O Conselho Nacional de Desenvolvimento Científico e Tecnológico (CNPq) abriu uma chamada pública para financiar pesquisas científicas e o desenvolvimento de tecnologias e produtos inovadores voltados à endometriose, dor pélvica e saúde menstrual. A iniciativa busca incentivar soluções que possam ser aplicadas no Sistema Único de Saúde (SUS), com inscrições abertas até 12 de agosto.
O investimento previsto soma R$ 60 milhões, sendo R$ 50 milhões provenientes do Ministério da Ciência, Tecnologia e Inovação e R$ 10 milhões aportados pelo grupo Alana. Os recursos também servirão para estruturar uma rede nacional de pesquisa formada pelos projetos selecionados.
De acordo com o edital, as propostas devem estar enquadradas em um dos seguintes eixos temáticos: causa e prevenção, diagnóstico, tratamento, biorrepositório e impacto social. O objetivo é ampliar o conhecimento científico e desenvolver soluções inovadoras relacionadas à doença e à saúde menstrual.
Em nota, o grupo Alana destacou que o eixo de impacto social amplia o alcance das pesquisas ao considerar não apenas os aspectos biológicos e clínicos da endometriose, mas também seus efeitos na vida das pessoas.
O edital estabelece que o responsável pela proposta deve possuir título de doutor, atuar como coordenador do projeto e manter vínculo formal com a instituição responsável pela execução da pesquisa. O resultado final da seleção está previsto para 2 de dezembro.
Pesquisa aponta impactos da dor menstrual
Levantamento divulgado em 2026 pelo Alana em parceria com o Instituto Equidade.info revelou que seis em cada dez estudantes dos ensinos fundamental e médio que menstruam relatam cólicas moderadas ou intensas, capazes de comprometer a rotina e exigir o uso de medicamentos.

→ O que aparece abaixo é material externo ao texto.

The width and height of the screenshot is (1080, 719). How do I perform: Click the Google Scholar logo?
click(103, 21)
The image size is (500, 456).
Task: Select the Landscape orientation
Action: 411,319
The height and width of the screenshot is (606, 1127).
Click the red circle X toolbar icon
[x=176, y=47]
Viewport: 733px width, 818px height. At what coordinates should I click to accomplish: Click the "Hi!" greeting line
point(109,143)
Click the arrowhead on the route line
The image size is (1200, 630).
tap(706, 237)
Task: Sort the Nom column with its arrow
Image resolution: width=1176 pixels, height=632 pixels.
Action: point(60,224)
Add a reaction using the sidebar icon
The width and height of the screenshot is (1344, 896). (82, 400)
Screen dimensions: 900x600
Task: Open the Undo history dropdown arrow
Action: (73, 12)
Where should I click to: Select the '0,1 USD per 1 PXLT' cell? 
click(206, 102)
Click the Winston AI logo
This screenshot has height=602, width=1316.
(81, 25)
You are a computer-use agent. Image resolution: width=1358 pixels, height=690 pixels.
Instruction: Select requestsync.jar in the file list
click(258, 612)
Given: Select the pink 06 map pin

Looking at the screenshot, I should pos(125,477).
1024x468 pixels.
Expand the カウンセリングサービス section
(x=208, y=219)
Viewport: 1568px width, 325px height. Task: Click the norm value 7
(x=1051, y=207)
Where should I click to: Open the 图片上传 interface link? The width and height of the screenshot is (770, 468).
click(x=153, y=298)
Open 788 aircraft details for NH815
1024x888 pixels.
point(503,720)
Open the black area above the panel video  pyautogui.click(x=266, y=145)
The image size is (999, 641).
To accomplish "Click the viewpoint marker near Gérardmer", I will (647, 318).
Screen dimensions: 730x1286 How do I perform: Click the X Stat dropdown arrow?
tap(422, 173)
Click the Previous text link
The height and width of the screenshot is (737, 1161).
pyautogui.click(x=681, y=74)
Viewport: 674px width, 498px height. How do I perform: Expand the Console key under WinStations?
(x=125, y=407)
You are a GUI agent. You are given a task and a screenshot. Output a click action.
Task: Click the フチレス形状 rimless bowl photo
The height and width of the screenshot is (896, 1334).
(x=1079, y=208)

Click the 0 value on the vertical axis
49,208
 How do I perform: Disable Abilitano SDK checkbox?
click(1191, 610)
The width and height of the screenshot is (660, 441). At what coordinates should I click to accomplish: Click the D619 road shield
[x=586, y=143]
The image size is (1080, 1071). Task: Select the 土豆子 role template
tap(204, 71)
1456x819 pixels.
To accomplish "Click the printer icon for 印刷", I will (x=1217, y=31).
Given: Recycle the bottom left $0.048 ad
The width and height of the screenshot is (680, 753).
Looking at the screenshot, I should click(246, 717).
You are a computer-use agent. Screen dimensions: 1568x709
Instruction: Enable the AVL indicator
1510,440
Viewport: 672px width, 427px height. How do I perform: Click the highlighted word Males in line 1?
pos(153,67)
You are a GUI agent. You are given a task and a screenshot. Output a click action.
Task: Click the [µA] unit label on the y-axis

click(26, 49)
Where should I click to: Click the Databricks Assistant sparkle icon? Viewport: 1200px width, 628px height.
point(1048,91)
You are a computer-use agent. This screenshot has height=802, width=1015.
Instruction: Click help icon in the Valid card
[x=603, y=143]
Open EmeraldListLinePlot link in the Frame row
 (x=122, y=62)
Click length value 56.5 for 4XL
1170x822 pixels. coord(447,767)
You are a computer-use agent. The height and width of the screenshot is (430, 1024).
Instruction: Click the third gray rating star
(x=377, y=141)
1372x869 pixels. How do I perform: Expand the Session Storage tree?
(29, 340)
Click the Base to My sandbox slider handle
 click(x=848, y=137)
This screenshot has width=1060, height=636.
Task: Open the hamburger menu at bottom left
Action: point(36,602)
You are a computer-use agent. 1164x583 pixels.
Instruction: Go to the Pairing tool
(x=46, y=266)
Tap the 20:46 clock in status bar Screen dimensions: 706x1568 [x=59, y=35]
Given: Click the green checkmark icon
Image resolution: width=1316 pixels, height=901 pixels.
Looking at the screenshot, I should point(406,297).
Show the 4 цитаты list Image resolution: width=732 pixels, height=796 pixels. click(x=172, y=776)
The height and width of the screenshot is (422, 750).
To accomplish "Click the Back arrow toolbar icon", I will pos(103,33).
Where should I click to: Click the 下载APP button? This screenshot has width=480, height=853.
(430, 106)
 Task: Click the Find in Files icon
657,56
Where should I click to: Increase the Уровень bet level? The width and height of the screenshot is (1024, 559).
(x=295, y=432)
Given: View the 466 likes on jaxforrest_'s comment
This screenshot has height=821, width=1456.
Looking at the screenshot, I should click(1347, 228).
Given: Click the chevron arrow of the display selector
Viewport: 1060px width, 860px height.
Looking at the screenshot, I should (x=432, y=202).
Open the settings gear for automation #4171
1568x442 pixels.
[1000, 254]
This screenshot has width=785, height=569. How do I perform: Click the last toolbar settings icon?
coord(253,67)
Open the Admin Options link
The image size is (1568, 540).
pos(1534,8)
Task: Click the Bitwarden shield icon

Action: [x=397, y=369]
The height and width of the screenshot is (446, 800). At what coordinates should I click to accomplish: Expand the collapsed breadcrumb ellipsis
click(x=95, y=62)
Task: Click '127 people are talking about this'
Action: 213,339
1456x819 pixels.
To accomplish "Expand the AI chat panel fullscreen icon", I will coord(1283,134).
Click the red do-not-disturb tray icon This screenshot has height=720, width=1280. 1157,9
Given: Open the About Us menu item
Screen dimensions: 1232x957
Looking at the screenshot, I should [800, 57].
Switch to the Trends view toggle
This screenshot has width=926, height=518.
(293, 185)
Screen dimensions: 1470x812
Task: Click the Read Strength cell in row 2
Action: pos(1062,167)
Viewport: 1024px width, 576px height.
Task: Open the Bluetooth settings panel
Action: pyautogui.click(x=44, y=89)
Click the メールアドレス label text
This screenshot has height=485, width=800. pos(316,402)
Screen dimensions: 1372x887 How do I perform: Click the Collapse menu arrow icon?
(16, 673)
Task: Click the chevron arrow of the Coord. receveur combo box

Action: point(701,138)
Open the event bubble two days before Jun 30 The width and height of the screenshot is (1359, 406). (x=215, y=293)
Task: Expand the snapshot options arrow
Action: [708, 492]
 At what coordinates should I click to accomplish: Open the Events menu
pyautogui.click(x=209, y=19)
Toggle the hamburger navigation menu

Segundo o estudo, quatro em cada dez alunas deixam de frequentar as aulas mensalmente devido às dores menstruais. Os dados também indicam que as cólicas intensas, principal sintoma da endometriose, podem provocar prejuízos à saúde física e mental, além de resultar na perda de até 10,8 horas de trabalho por semana entre mulheres afetadas.